Adding new nodes into this replica-set turned out to be challenging due to the size of data we are dealing with. In many configurations, one could just add a node, and get it to do a full-sync with the primary. However, due to our data-size (multiple TBs) and the relatively slow IO on Amazon, this operation would have taken 2+ days for every new node. Instead, we used our master/slave EBS snapshots to bring up nodes with almost complete data, get these nodes to slave off of our master until they were fully caught up, and then make them replica-set members, with –fastsync option. The –fastsync option there is critical, since trying to add a replica node from master/slave into replica-set would try to do a fullsync if –fastsync is not provided. With these steps, we brought up the secondaries, and had functional master/slave and replica set systems working side-by-side. Next step was starting to read from replica sets.
2) Evenly Distributing Reads To Secondaries with PyMongo
Unfortunately, PyMongo 1.9 (and all the versions up until 1.11) do not support directing reads to the secondaries. Although the drivers handle replica sets and and connecting to the primary seamlessly, all the reads and writes always go to the primary; which, is less than ideal for both the read and write performance. Further development on this front is slated for pymongo 2.0, which we could not afford waiting for. Interestingly, pymongo’s master_slave_connection.py module supports dealing with multiple connections (one to each server) and intelligently sending the writes and reads to master and slave respectively. Inspired by Aaron Westendorf‘s blog-post, we extended this module to support a) balanced reads to secondaries b) abstracting away the handling of failures in servers from the application. Now that we had the server and application setup created, we were ready to start using replica sets in production.

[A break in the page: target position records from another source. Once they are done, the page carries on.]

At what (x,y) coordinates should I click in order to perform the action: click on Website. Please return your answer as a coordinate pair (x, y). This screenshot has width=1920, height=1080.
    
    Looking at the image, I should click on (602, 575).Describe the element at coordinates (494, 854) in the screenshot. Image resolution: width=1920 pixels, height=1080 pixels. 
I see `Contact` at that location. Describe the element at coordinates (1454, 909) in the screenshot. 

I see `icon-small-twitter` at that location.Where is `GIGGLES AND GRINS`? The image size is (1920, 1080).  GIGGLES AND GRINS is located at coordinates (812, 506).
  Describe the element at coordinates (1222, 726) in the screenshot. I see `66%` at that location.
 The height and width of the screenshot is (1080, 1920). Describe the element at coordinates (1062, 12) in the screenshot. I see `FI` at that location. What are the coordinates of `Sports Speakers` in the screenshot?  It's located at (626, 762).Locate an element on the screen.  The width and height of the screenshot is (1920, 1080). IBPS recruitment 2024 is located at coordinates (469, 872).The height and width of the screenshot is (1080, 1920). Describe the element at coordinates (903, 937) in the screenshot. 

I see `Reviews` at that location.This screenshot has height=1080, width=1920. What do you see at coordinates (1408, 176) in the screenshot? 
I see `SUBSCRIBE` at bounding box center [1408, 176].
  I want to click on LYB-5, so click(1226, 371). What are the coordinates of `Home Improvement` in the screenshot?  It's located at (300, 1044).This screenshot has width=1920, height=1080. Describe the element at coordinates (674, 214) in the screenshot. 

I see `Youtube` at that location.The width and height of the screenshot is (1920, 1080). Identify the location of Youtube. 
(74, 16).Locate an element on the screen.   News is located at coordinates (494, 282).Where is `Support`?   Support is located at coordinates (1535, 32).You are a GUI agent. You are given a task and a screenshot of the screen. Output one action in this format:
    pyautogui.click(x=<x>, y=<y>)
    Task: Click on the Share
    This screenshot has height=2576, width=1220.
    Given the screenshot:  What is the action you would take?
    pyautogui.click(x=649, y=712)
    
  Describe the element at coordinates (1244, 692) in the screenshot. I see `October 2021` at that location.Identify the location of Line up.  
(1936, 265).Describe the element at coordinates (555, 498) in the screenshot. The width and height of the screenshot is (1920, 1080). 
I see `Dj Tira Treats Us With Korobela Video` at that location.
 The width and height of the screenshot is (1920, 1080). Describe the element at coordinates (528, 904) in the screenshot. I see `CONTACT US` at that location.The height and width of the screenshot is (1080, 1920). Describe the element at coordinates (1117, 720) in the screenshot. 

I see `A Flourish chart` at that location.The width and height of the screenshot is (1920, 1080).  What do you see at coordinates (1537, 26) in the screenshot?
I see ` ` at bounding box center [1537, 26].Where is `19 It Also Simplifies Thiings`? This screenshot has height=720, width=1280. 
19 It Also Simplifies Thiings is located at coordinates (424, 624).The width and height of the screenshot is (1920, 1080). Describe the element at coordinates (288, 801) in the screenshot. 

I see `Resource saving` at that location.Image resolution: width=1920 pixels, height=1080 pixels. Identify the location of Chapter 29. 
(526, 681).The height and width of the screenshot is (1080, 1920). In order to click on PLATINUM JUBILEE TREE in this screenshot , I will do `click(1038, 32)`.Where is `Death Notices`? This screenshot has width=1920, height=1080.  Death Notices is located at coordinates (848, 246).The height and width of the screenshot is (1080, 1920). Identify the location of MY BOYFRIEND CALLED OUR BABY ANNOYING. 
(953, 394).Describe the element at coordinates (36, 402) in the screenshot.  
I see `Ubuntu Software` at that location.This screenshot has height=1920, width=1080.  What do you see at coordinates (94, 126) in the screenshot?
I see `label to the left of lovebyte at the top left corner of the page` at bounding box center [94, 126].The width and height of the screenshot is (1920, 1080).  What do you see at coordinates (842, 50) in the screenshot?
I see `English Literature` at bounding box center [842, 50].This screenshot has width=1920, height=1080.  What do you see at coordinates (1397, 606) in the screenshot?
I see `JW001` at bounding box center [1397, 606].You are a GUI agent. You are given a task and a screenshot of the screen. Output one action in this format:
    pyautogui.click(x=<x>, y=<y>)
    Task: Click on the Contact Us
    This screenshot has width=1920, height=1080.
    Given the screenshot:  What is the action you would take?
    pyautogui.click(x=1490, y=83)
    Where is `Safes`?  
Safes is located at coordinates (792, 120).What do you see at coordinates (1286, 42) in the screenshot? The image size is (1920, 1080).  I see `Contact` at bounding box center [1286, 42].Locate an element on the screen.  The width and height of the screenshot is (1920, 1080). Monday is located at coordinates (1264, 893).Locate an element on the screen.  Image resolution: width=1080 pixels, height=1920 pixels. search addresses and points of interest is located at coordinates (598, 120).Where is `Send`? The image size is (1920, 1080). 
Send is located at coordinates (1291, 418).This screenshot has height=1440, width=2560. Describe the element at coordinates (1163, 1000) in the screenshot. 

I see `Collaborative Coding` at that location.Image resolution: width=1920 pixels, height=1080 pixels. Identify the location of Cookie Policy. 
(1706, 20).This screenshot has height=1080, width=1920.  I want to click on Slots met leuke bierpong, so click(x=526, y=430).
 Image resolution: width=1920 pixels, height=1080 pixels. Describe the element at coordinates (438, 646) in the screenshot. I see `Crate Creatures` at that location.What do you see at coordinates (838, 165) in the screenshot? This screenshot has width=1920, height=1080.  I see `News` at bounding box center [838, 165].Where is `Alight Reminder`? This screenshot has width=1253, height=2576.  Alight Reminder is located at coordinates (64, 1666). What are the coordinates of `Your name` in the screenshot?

3) Some Miscellaneous Mongodb Issues We Worked With
During these steps we had to work with some MongoDB issues that made setup and maintenance more challenging than expected. Normally, adding a new node to the replica-set is easily handled with the ‘rs.add‘ command. This command changes the configuration on the primary; and the persisted configuration replicates to the secondaries and the new node. However, we observed multiple times that the configuration propagated to all the nodes except for the newly added node, as highlighted in the mongodb-user group; leaving the new node with a ‘BADCONFIG‘ error. The only remedy we could find for this, was manually overriding the configuration on the new node as described here. To Mongo’s credit, this issue will be fixed in MongoDB 2.0.
Although with some effort, we completed our transition to replica sets without any major problems; and have been running it in production for a month or so. And, thanks to the joy of running on EC2 🙂 , we have already started seeing the payoff of this transition, by letting our servers and the application seamlessly take care of node failures, and directing reads/writes appropriately.
UPDATE (12-26-2011): PyMongo 2.1 now supports distributing the reads to secondaries and periodically checking if the secondary connections are healthy. We are planning to do the transition to this version soon.